*** Begin section ***

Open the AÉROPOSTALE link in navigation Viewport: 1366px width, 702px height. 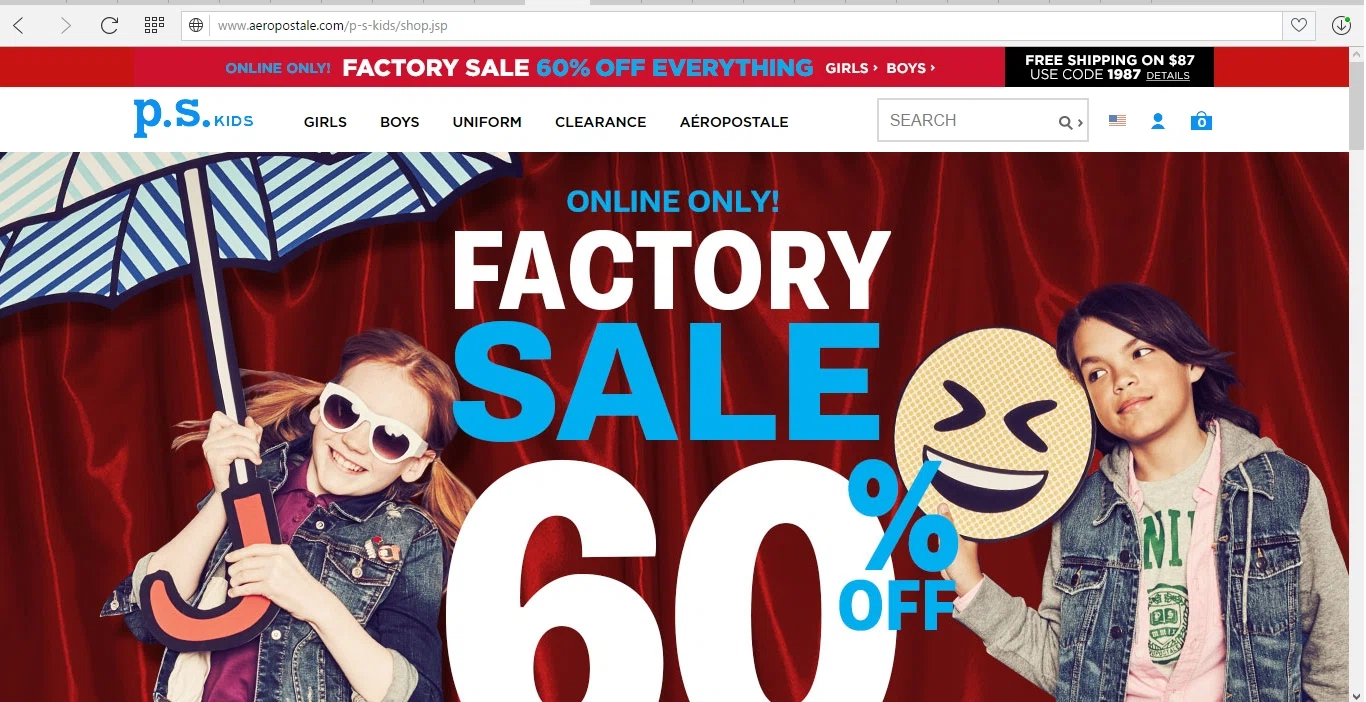click(734, 122)
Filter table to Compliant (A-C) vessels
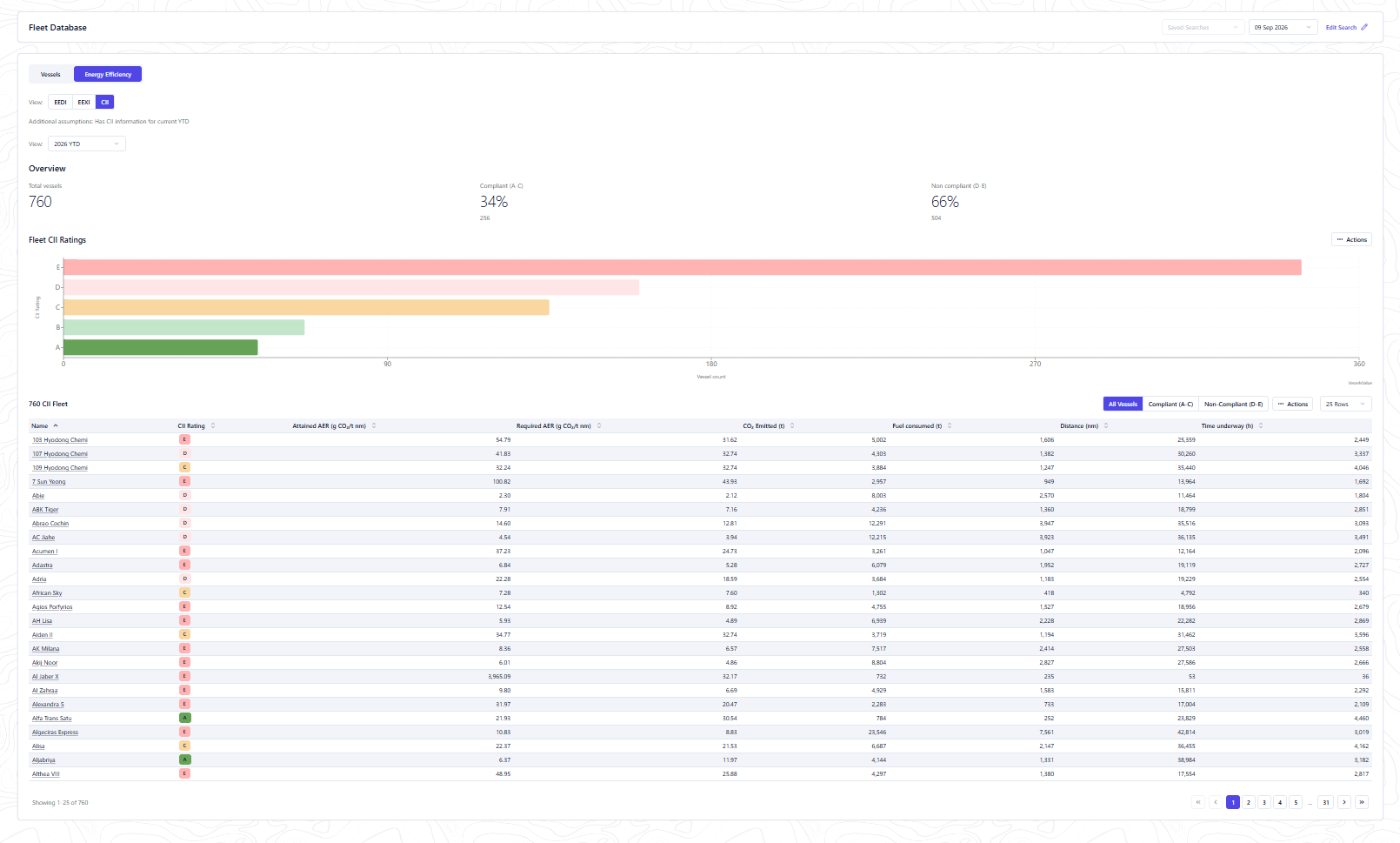The image size is (1400, 843). (x=1170, y=404)

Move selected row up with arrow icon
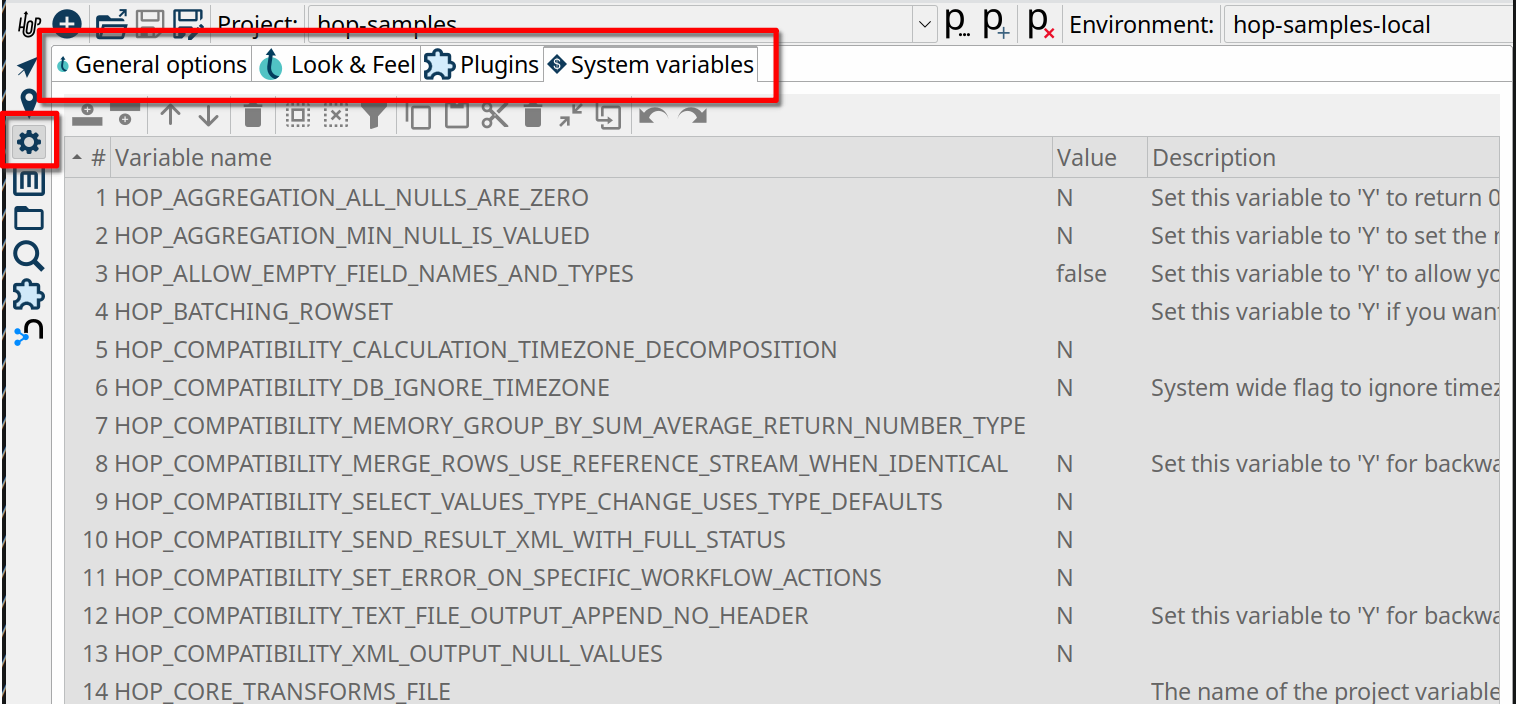pos(170,115)
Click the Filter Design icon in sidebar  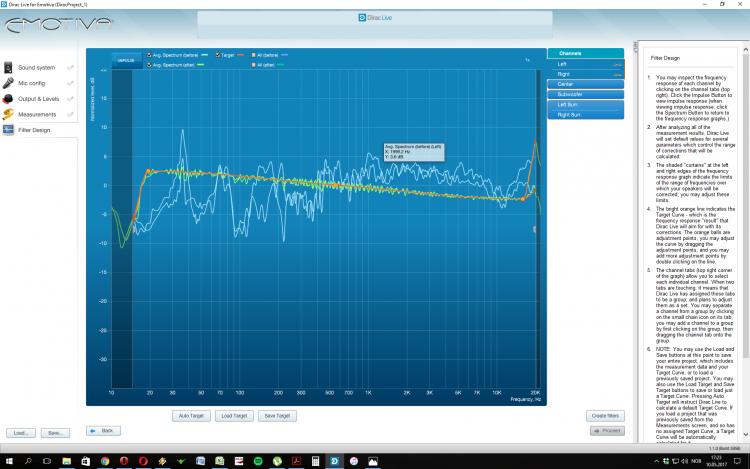click(8, 130)
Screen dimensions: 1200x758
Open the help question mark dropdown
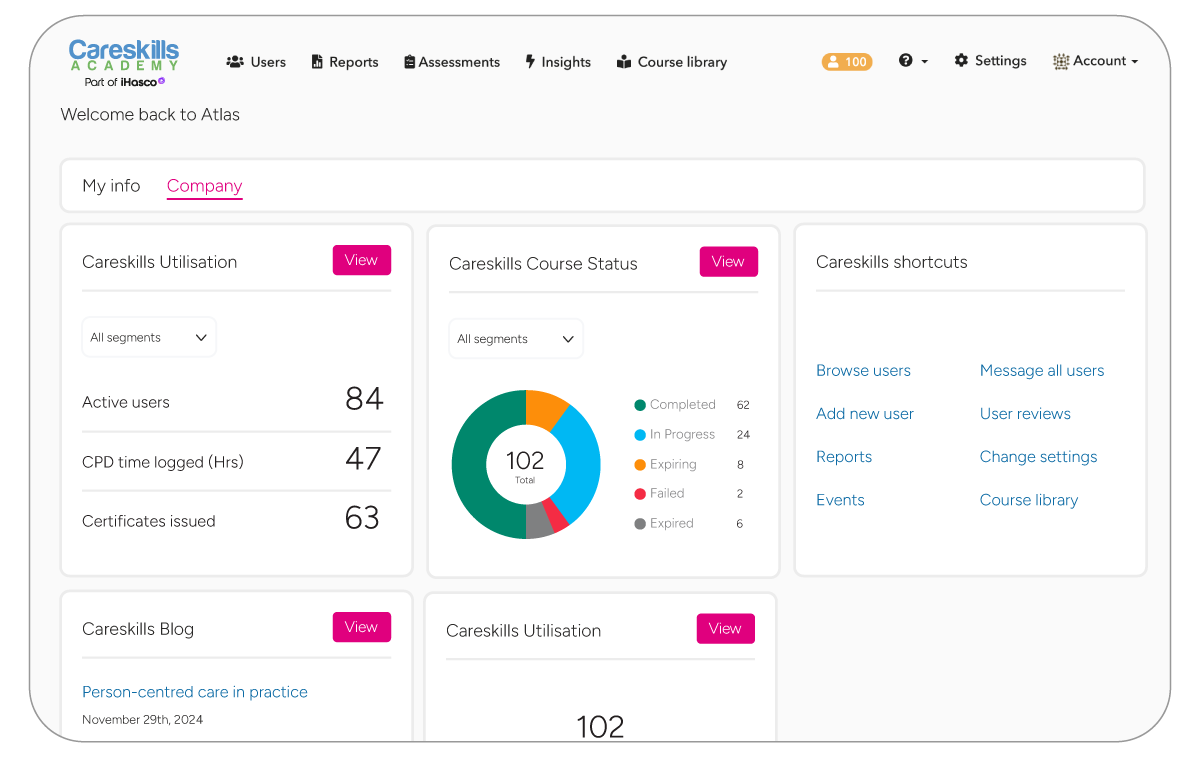pos(912,61)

*** End section ***

■ Task requirements
Lines from the one that contains "Screen dimensions: 1200x758" to the final line of the material are the whole answer. Reproduce them word for word and skip the pictures.

■ Task solution
Screen dimensions: 1200x758
Open the help question mark dropdown
pos(912,61)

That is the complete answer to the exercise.